BEYAZIT KULESİNİN SIRRI
Her sır herkes tarafından açıklanamaz, sırrın sır olduğunu bilen biri gerekir. İşte Beyazıt Kulesinin sırrı da böyle bir hikayedir.

25 Mayıs 2010 Salı 17:00
Dr.YAVUZ DİZDAR
İSTANBUL- Sırlar sanıldığı gibi, ölüm döşeğinde birinin bir diğerinin kulağına fısıldamasıyla taşınmazlar, sırların çoğu zaten vardır, bir gün biri onu fark ediverir. Bu keşif kimseye zarar vermeyecekse söylenir. Lakin her sır herkes tarafından açıklanamaz, sırrın sır olduğunu bilen biri gerekir. İşte Beyazıt Kulesi"nin sırrı da böyle bir hikayedir.
TABELASINDA İSTANBUL İTFAİYESİ YAZAR
Bir akşam günü onu yeniden karşımda gördüğümde, aslında kim bilir kaç yüzüncü görüşümdü. Üniversitenin merkez binasına gidişim bile sadece bir tesadüftü, belki de daraltılı günlerden bir soluk alma ihtiyacı. Malum bahçe büyük, ağaçlıklı güzel mi güzel bir alan. Elimde fotoğraf makinesi dolaşıyordum. Hah dedim içimden, kapının fotoğrafını çok çektim ama, kulenin fotoğrafını hiç çekmemiştim. Gittim yanına, uzaktan sırım gibi görünen o kule ben yaklaştıkça büyüdü de büyüdü. Kapısının üzerinde cılız bir tabela, rüzgardan sallanır: İstanbul İtfaiyesi yazar üzerinde.

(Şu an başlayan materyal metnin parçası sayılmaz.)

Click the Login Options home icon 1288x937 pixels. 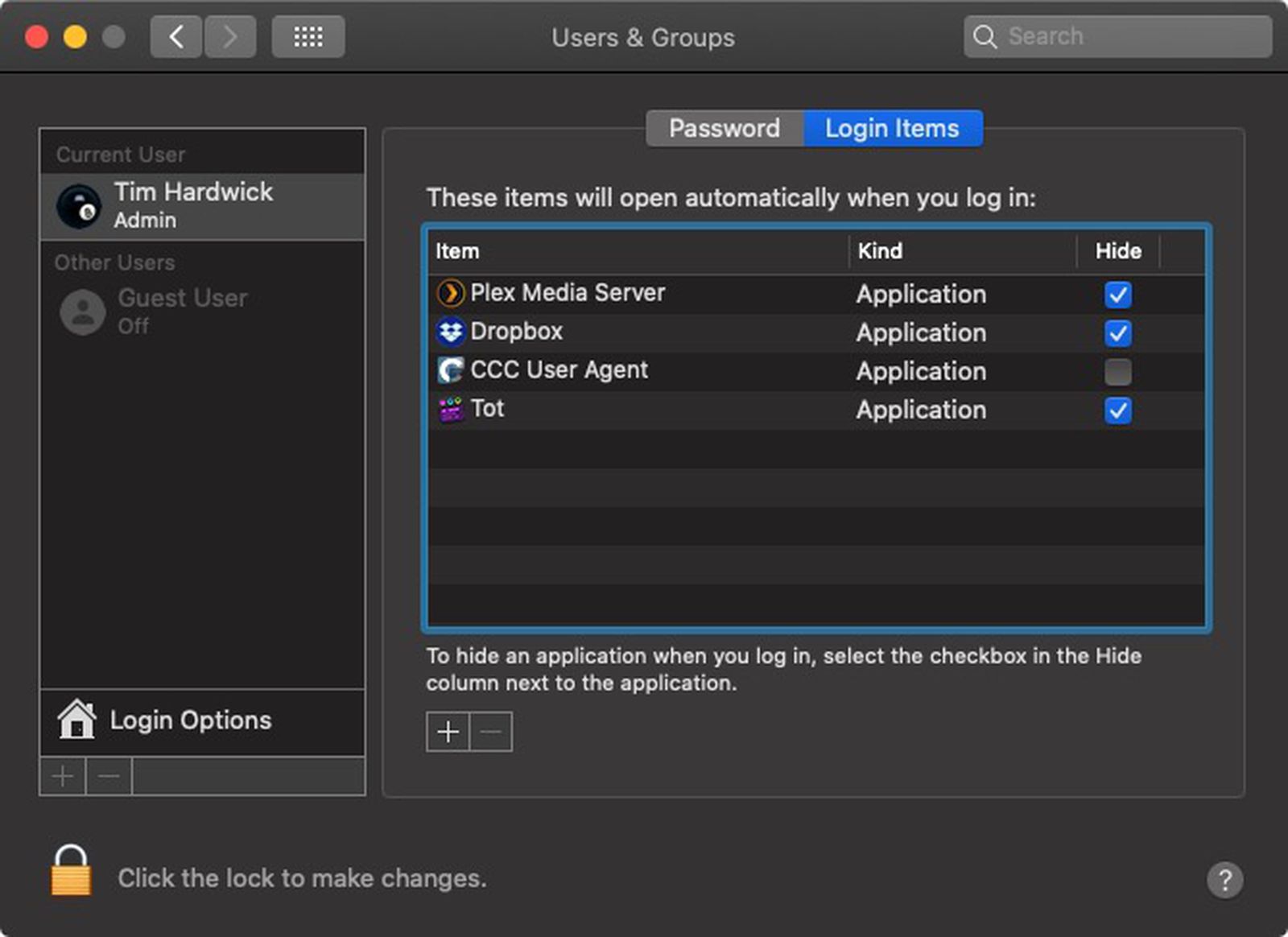tap(77, 720)
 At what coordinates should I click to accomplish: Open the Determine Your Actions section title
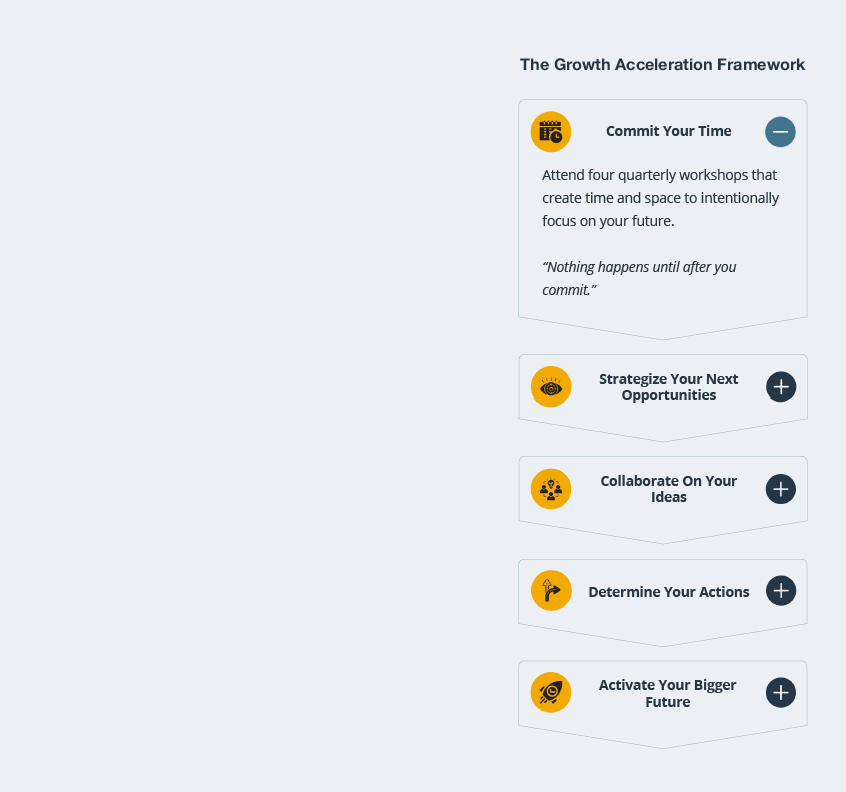668,592
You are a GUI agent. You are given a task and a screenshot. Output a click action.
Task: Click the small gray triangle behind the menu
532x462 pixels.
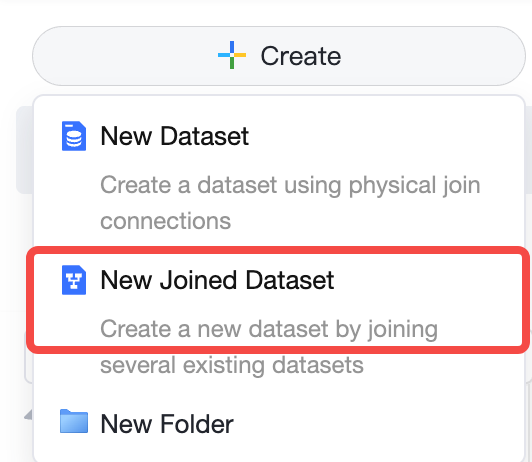pos(29,415)
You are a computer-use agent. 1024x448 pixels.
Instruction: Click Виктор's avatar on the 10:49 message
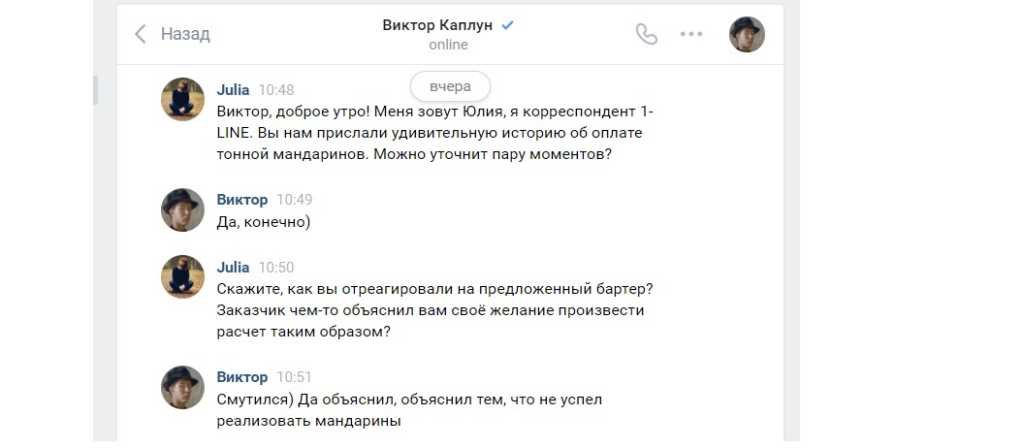183,210
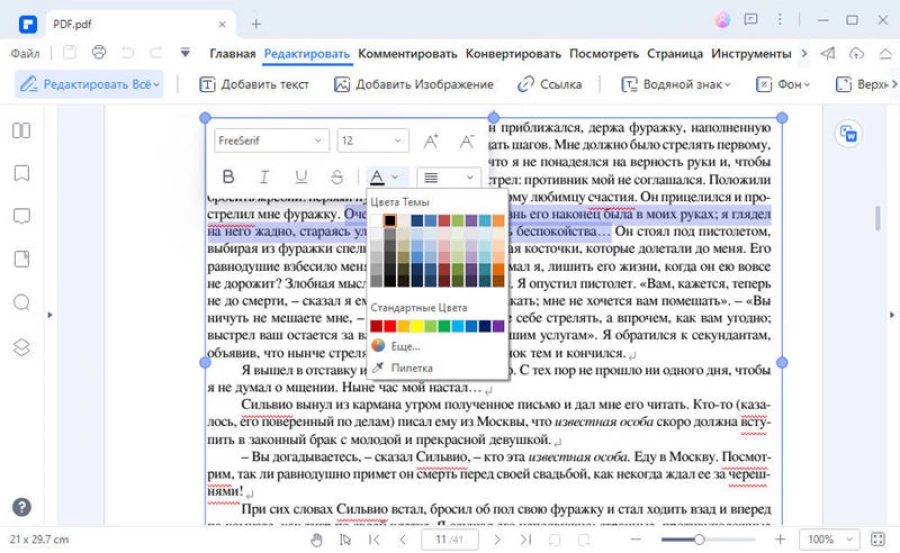The height and width of the screenshot is (553, 900).
Task: Open the search panel magnifier icon
Action: coord(21,303)
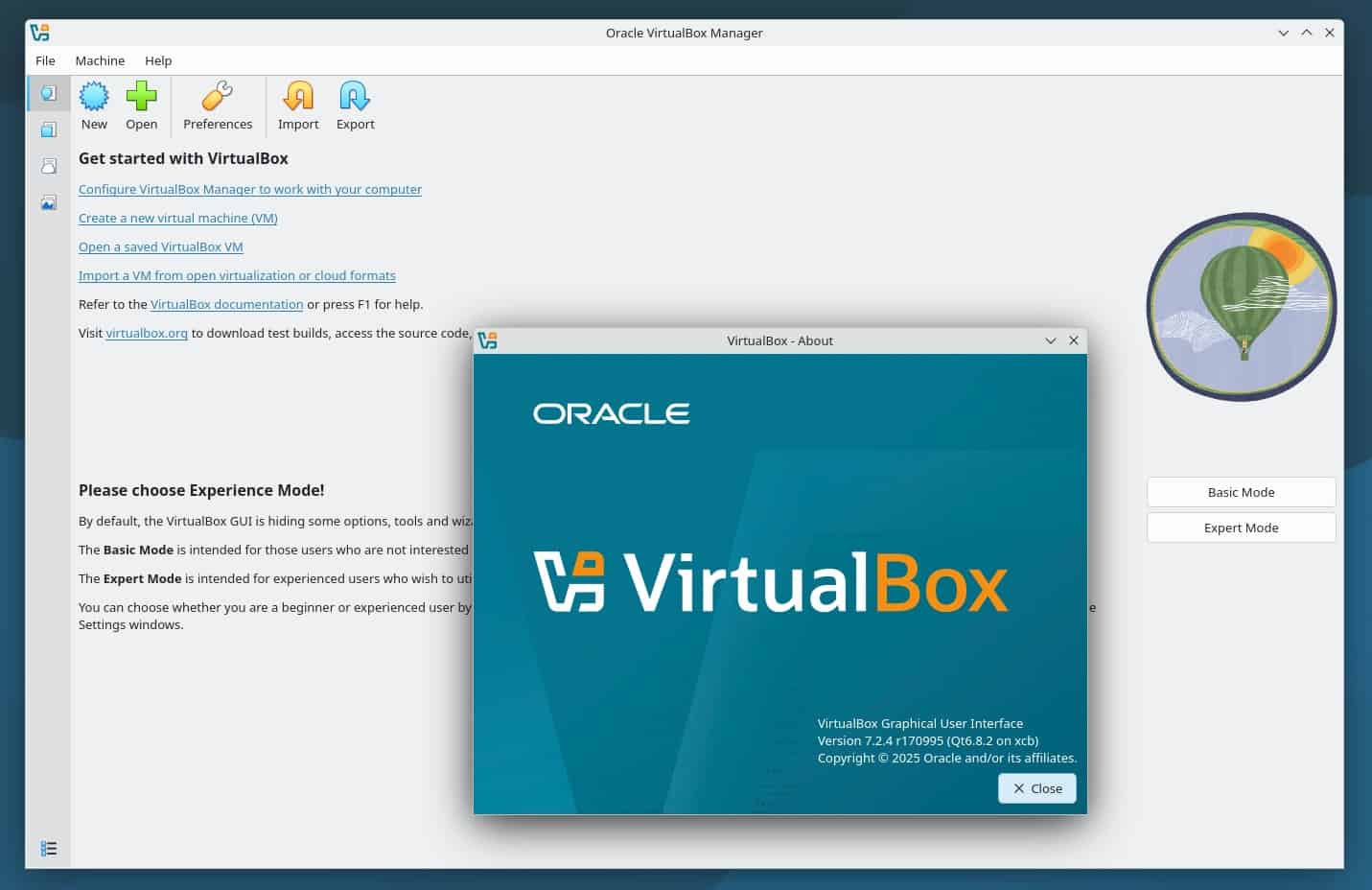
Task: Select Expert Mode experience
Action: tap(1241, 527)
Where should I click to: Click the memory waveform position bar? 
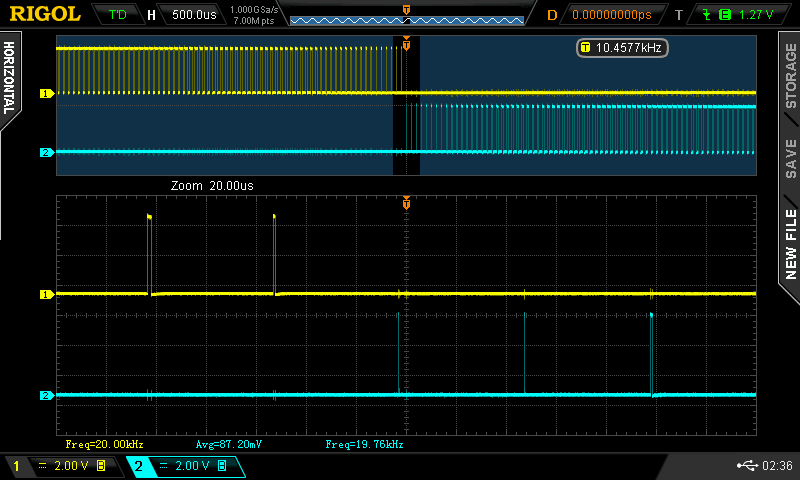(407, 19)
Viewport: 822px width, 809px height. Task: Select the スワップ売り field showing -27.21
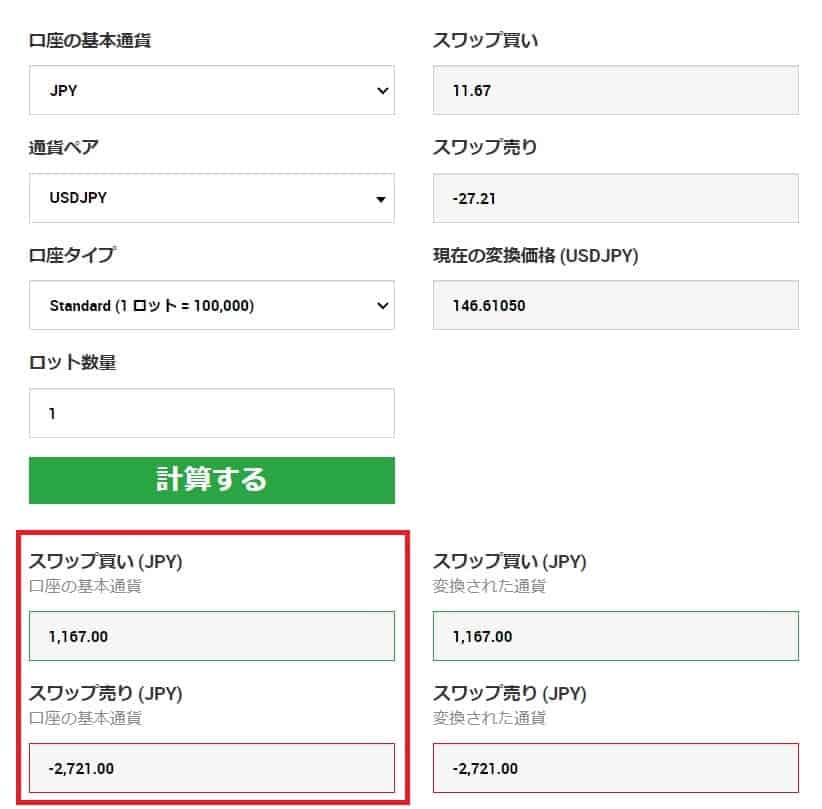coord(614,198)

Kule"nin kapısı ise ebette kapalı, işte o mahyadır ki gördüğüm anda üzerinde, Kule bana adeta gülümsedi.
Kapı aslında belli ki sonradan yapılmış, peki ama bu mahyayı bu kapıya kim ve neden nakşedip kazımış. İçimden bir ses, olsa olsa aslını yeniden yaptırmışlardır dedi; ahşap üzerine nakşedilmiş bir mahya, yenisinin üzerine dövülüp bezenmişti. Ve bir de Kule"deki o ihtişam, üzerine asılı sallanan tabeladan çok fazla muktedir. Bir kule ki, minare kadar yüksek uzanır, ama bir o kadar da vakur. Döndüm etrafını, üzerinde eski dilden bir kitabe, benim gibi cahili aşar. O zaman sordum ben de Kule"ye Kule, Kule, söyle senin sırrın nedir? diye. Kule hiç oralı olmadı, üzerinde aynı vakur eda, belli ki ara belki de bulursun derdi.
VAKUR BAKIŞLI KULE
Sonraki günler, evden işe işten eve geçen yollarda Kule"yi hep uzaktan gördüm. Bu kule başka bir Kule"ydi, yangını mesele etmeyecek kadar vakur bir bina, öyle tepeden bakardı ki İstanbul"a, söylediği hep şuydu: Gözlerim üzerinizdedir. Yirmi metrekareye sığışmış ve üç kediyle geçen bir yaşamın en güzel yanı kitap okumaktır. Ben de evdeki kitapları açtım, artık Beyazıt Kulesi"nin hikayesiyle sarmaş dolaştım. Kitaplar Kule hakkında şunları yazar:
Beyazıt Kulesi, Beyazıt"ta İstanbul Üniversitesi merkez binasının bahçesinin doğu kesimindedir. 1749"da yapılan ilk kule ahşaptandı. 1756"daki Cibali yangınında bu kule de yandı ve yenisi yine ahşaptan yaptırıldı. 1826"da Yeniçeri Ocağı"nın kaldırılması sırasında Tulumbacı Ocağı da kaldırılarak kule yıktırıldı. Aynı yıl çıkan Hocapaşa yangınından sonra bir kez daha ahşap olarak yaptırıldı. Bir kez daha yeniçerilik yandaşları tarafından yeniden yakıldı. Nihayet 1828"de II. Mahmud"un emriyle Senekerim Balyan"a yaptırıldı.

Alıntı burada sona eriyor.